So, on that day, the angels tell the women to tell the disciples the Good News, and to send them toward Galilee where they would see Him again. After all, He conquered sin and death and hell for them. Just as He has conquered sin and death and hell for you. And for you that makes all the difference in the world, in this life and the next. For the one thing that is certain in this life is death.
It’s considered impolite, depressing, to spend much time talking about death if you don’t have to in our culture. And yet you spend much of your life with it in the back of your mind, don’t you? That’s why you look both ways before you cross the street and make sure the mayonnaise hasn’t gone bad. That’s why you go see the doctor for all those unpleasant preventive exams—or purposely avoid going to the doctor for them. That’s why you wear seat belts, try to get some exercise, count the calories, get a flu shot, and keep the blood pressure in check. It’s why you bombard your kids with all sorts of rules to keep them safe. It’s why parents stay up late at night waiting for their teenagers to come home.

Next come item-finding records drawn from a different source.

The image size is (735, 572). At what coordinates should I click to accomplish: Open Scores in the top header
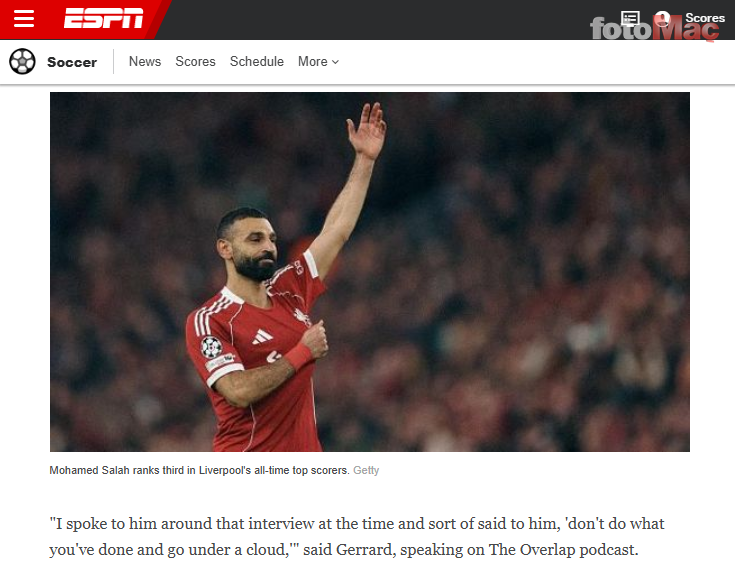coord(705,18)
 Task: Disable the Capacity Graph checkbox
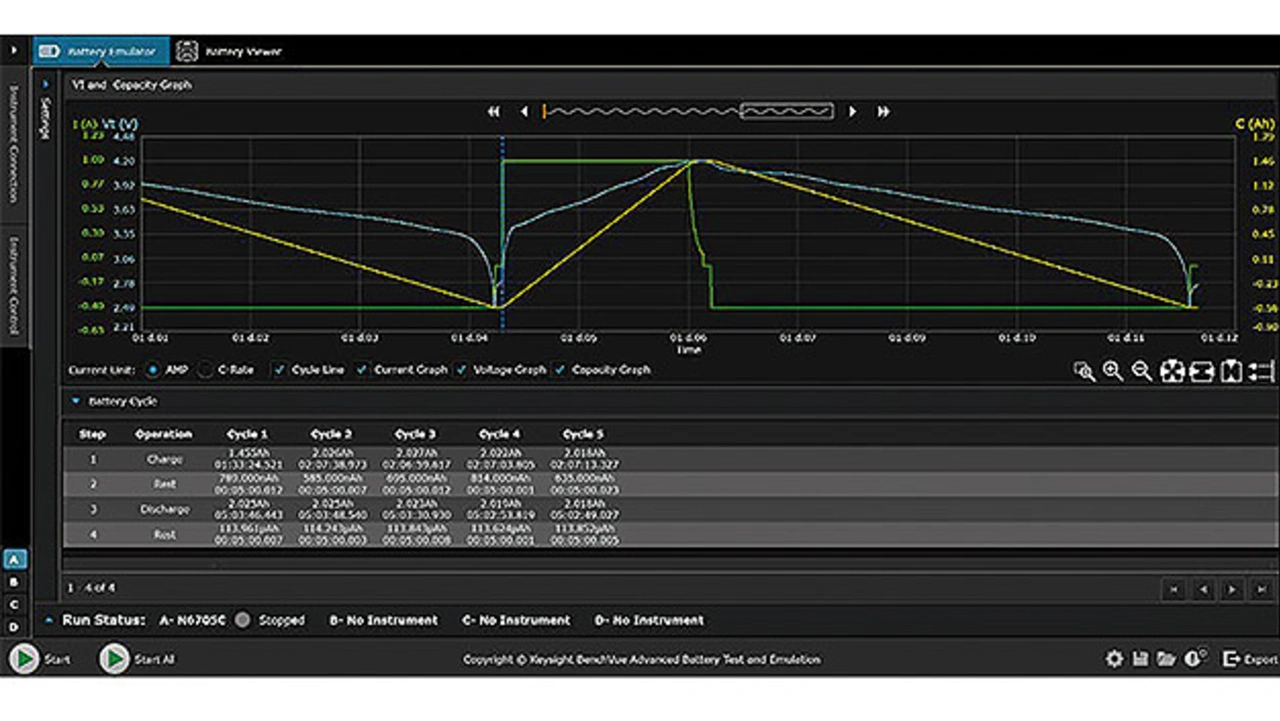[x=560, y=370]
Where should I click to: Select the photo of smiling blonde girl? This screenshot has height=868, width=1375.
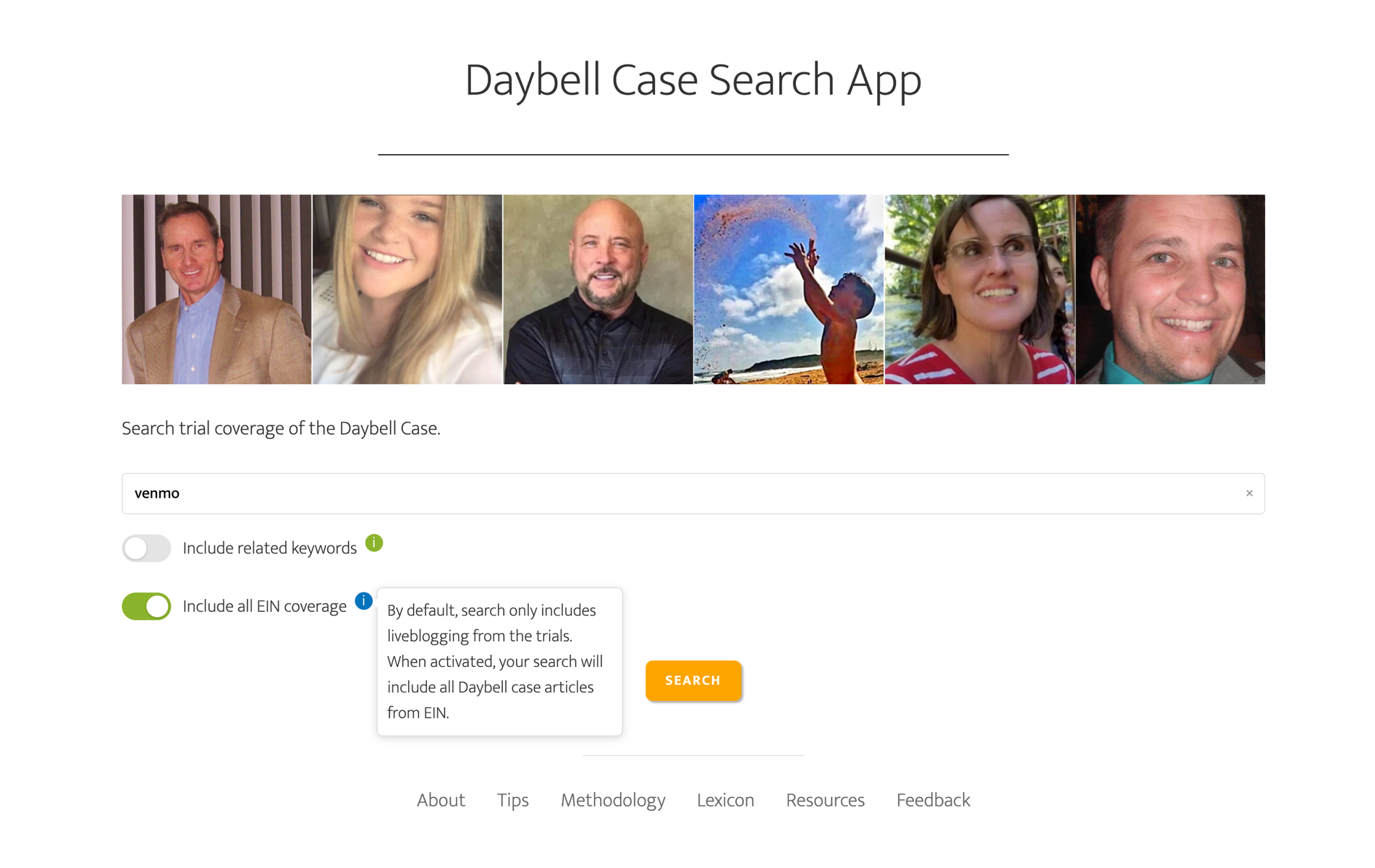point(407,289)
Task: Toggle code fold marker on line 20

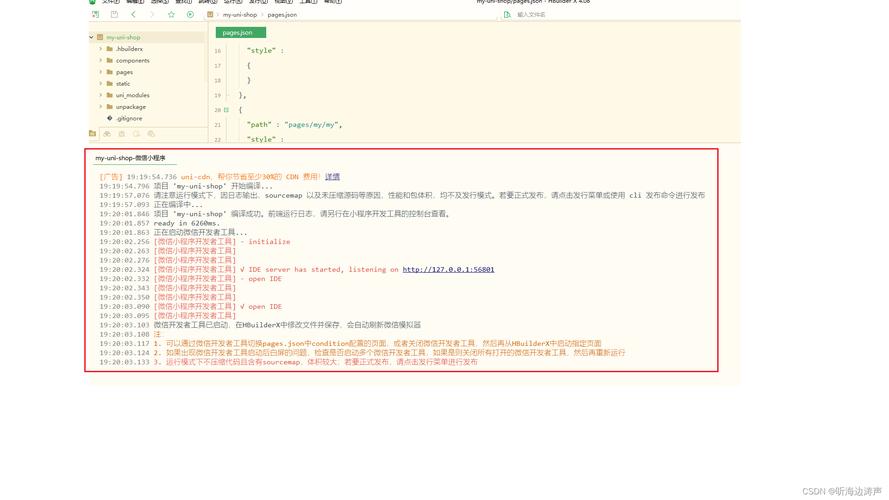Action: (226, 110)
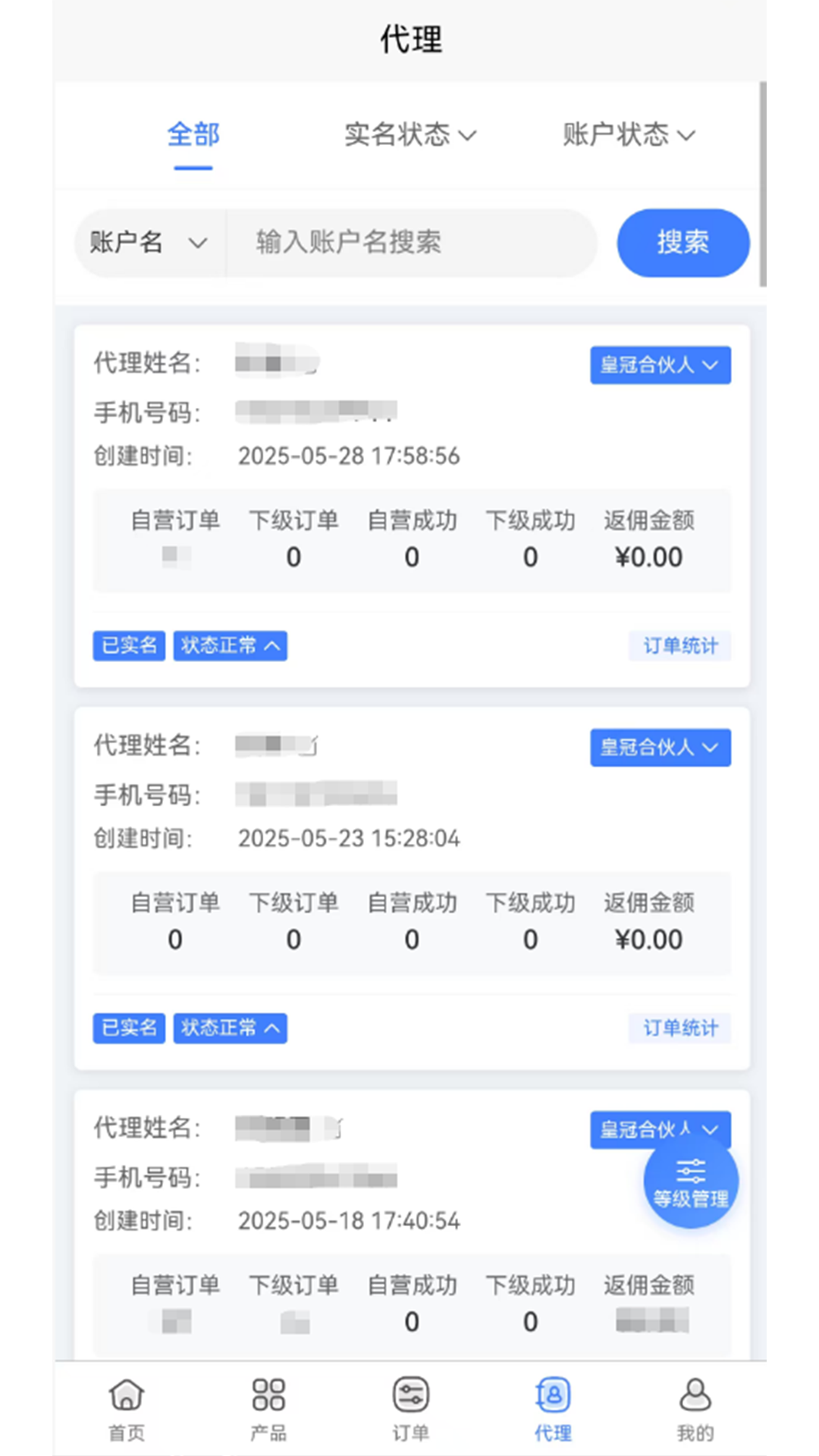819x1456 pixels.
Task: Click the vertical scrollbar thumb
Action: [763, 184]
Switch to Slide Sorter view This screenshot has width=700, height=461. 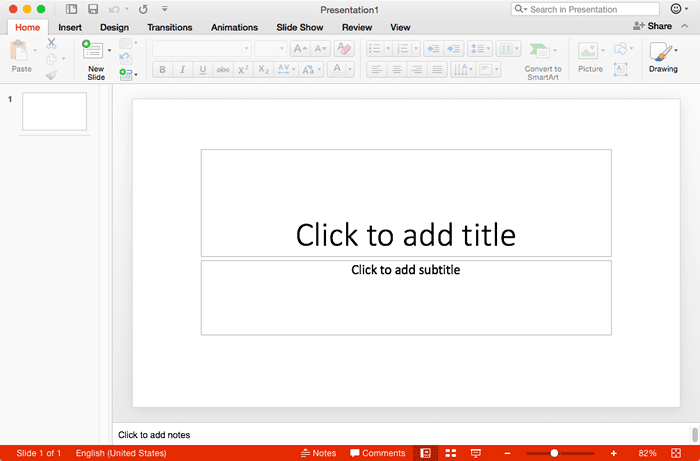point(451,453)
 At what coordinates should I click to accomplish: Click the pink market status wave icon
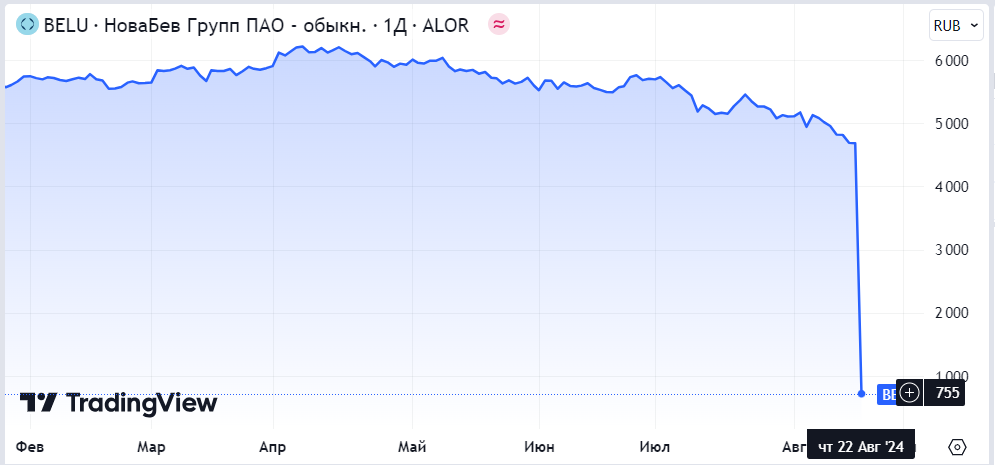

Life in this world doesn’t just happen. Even though death is the most unnatural thing in God’s plan for this world, life in a dying world doesn’t naturally go on. It’s a precious, fragile gift from God. God willing, you’ll still be here tomorrow, but you can’t be sure. It takes vigilance, hard work, and the Lord’s mercy to stay alive in a dying world. So even if you don’t consciously think about death all that much, you plan your day against it. Everyone does—everyone has to, because all are born in sin. All have sinned and fall short of the glory of God… and the wages of sin is death.
The world seeks to cope with this in different ways: it tries to pretend it doesn’t happen, it seeks to make death a friend, or it searches for scientific breakthroughs to avoid dying in the first place. But death is always the shadow at the end of everyone’s vision.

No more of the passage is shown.